Here’s where we are:
The collective IOU had been rising steadily for decades but took a sudden leap in the years after the financial crisis as the government opened the financial spigots in an effort to spur growth.
President Barack Obama’s administration racked up nearly as much debt in eight years than in the entire 232-year history of the country before he took office. He entered with $10.6 trillion in total debt and left with the country owing $19.9 trillion. That’s an average tab of $1.16 trillion a year.
Under President Donald Trump, the debt also has climbed. The $2.06 trillion increase works out to about $991 billion a year, or slightly less than the pace Obama had set.
That $22 trillion national debt number is huge, but here’s what it really means
National debt for the first time passed $22 trillion this week - a big, scary number that really doesn’t pose much of a… www.cnbc.com
The yearly deficit is roughly $1.2T right now.
This $1.2T is held in bonds of varying sizes and terms going back decades. Since we’re spending more than we’re bringing in, we’re paying off the old debt and immediately borrowing again at the new terms.
That debt is held in a variety of ways, including money borrowed against our Social Security. Right now I’m mostly interested in the Public Debt though:
Public Debt. The public holds the rest of the national debt of $16.1 trillion. Foreign governments and investors hold 30 percent of it. Individuals, banks, and investors hold 15 percent. The Federal Reserve holds 12 percent. Mutual funds hold 9 percent. State and local governments own 5 percent. The rest is held by pension funds, insurance companies, and Savings Bonds.

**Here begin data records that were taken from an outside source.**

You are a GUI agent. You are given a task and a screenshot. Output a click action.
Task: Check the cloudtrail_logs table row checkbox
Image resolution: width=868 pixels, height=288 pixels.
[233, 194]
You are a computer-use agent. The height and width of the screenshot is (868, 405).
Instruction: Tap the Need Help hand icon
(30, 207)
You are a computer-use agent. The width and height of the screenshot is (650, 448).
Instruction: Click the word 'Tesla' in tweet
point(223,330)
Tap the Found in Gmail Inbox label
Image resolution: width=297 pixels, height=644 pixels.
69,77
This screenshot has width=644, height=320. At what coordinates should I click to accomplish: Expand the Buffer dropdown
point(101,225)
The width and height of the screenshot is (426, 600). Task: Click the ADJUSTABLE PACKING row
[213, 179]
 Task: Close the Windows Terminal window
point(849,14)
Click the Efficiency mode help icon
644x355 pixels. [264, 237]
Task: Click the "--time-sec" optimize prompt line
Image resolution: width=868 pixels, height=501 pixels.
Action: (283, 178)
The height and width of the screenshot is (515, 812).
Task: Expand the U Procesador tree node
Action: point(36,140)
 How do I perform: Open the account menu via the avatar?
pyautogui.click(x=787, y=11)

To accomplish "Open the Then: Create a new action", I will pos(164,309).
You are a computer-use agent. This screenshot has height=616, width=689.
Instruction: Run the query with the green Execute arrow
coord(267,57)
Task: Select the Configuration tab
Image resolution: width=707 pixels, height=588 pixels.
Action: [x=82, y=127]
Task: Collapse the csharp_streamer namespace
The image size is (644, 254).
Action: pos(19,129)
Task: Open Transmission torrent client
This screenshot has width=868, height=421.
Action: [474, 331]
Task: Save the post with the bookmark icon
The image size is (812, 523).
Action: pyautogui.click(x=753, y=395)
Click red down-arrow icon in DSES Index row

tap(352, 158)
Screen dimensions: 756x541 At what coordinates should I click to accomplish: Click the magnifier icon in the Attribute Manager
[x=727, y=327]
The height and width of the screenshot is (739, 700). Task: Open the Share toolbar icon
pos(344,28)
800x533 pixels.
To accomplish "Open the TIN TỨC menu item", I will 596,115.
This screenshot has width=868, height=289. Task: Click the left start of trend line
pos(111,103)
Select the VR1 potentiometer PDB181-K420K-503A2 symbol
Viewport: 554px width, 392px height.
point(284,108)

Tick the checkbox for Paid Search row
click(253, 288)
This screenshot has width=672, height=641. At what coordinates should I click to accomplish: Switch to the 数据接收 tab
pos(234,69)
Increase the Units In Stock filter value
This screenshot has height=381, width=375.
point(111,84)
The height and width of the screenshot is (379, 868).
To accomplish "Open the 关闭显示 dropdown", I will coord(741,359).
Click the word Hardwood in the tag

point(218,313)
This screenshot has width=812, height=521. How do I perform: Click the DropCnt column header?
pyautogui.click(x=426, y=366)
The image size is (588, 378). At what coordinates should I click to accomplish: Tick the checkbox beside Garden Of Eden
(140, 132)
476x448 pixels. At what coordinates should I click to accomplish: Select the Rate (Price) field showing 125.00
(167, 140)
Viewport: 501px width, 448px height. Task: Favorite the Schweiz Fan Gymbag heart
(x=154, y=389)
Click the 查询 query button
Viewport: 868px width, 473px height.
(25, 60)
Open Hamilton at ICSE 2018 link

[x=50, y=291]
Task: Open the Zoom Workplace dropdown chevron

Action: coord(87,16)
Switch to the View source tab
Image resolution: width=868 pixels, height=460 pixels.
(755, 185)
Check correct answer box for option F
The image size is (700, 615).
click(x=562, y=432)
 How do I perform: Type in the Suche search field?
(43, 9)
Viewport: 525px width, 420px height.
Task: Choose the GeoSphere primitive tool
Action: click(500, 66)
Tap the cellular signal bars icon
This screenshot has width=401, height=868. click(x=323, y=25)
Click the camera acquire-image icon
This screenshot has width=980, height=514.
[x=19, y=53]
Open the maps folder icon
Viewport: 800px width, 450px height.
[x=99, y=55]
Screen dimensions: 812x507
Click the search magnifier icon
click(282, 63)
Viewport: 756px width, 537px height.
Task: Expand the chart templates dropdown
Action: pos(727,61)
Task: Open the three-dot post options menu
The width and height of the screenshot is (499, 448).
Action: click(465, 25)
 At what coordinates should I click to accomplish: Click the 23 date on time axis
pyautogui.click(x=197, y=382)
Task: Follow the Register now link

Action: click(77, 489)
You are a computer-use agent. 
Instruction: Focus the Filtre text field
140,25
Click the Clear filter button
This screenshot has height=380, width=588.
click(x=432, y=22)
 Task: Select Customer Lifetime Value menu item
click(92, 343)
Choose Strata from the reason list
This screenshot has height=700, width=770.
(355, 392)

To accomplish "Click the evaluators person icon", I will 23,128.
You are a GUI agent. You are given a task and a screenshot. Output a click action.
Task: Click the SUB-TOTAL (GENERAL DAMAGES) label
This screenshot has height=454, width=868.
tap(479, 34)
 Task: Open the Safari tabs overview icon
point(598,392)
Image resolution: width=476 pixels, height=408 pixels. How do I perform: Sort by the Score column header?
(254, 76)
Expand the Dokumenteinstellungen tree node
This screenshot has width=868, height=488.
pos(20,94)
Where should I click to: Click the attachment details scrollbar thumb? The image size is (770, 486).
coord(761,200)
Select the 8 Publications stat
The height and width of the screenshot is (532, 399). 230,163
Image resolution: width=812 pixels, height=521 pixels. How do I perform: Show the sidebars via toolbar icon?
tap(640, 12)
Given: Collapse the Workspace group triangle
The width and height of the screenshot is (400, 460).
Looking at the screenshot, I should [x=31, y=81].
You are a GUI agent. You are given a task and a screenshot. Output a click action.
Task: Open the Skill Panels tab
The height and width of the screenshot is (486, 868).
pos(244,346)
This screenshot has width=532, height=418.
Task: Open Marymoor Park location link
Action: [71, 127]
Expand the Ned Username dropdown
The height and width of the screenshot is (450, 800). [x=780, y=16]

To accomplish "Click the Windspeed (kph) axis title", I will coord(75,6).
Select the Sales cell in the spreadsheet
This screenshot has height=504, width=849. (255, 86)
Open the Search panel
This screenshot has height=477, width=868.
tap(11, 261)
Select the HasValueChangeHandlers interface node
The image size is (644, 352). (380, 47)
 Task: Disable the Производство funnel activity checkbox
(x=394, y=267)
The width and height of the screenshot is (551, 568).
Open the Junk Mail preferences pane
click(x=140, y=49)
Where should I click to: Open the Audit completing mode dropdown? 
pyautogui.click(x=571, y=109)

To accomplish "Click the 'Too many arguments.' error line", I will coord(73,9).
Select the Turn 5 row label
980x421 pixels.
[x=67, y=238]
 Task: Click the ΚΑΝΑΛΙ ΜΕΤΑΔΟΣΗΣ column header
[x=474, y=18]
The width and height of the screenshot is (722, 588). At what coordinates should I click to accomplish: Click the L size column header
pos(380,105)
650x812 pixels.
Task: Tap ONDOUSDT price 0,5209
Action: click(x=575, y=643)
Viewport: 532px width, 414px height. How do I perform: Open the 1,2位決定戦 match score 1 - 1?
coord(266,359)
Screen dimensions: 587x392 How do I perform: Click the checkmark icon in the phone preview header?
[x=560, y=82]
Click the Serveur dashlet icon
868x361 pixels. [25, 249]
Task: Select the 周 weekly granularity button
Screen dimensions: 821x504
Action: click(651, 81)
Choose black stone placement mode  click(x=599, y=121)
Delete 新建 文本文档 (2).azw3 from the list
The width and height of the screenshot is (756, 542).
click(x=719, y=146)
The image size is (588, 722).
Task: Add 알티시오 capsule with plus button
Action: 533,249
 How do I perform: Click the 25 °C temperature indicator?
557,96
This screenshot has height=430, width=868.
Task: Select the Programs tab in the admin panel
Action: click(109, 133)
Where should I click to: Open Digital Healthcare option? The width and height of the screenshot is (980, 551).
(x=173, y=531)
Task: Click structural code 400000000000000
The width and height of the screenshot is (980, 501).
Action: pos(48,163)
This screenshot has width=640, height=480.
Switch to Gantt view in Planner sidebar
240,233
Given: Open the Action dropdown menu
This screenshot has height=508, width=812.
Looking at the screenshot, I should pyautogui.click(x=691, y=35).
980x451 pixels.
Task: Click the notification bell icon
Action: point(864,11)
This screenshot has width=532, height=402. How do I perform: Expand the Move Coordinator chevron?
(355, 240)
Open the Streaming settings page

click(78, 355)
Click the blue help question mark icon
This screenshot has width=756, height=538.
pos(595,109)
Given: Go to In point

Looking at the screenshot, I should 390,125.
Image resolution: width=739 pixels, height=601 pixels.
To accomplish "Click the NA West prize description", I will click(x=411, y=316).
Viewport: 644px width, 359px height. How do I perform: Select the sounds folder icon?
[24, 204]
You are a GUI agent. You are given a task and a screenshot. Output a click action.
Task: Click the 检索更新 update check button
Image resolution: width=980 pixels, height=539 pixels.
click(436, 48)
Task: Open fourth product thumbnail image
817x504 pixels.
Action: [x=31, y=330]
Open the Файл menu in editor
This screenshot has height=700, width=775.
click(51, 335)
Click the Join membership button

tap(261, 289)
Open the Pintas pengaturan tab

Foreign — $6.2 trillion. In June 2018, China owned $1.18 trillion of U.S. debt and Japan owned $1.03 trillion. That’s more than one-third of foreign holdings.
$6.2 trillion of our debt is owned by foreign governments. 1/3rd of that by China and Japan. We are dependent on having a market for our bonds, and they are both significant players.
The bonds have low interest rates, but they are a “safe” investment because they are backed by the US government. If something causes them to be considered riskier, interest rates may rise. As more and more of the debt is at the new higher rate, the debt itself would accelerate unless we can increase the revenue.
Separate from the debt, Trump is launching trade wars. Market dynamics are changing as both sides adjust rules, helping some players and hurting others as both sides levy new tariffs. Ultimately a tariff is a tax paid by the importer who will pass that cost onto consumers.
Trump has also had an off an on public spat with Kim Jong-un, who is an ally of China and has terrible relations with Japan. As a result, China is in an unenviable position and Japan has had missiles flying overhead.
All of this adds uncertainty. It adds risk, and makes US bonds less of a sure thing, potentially requiring higher interest rates.
His lack of consistency across policies has potentially disastrous repercussions.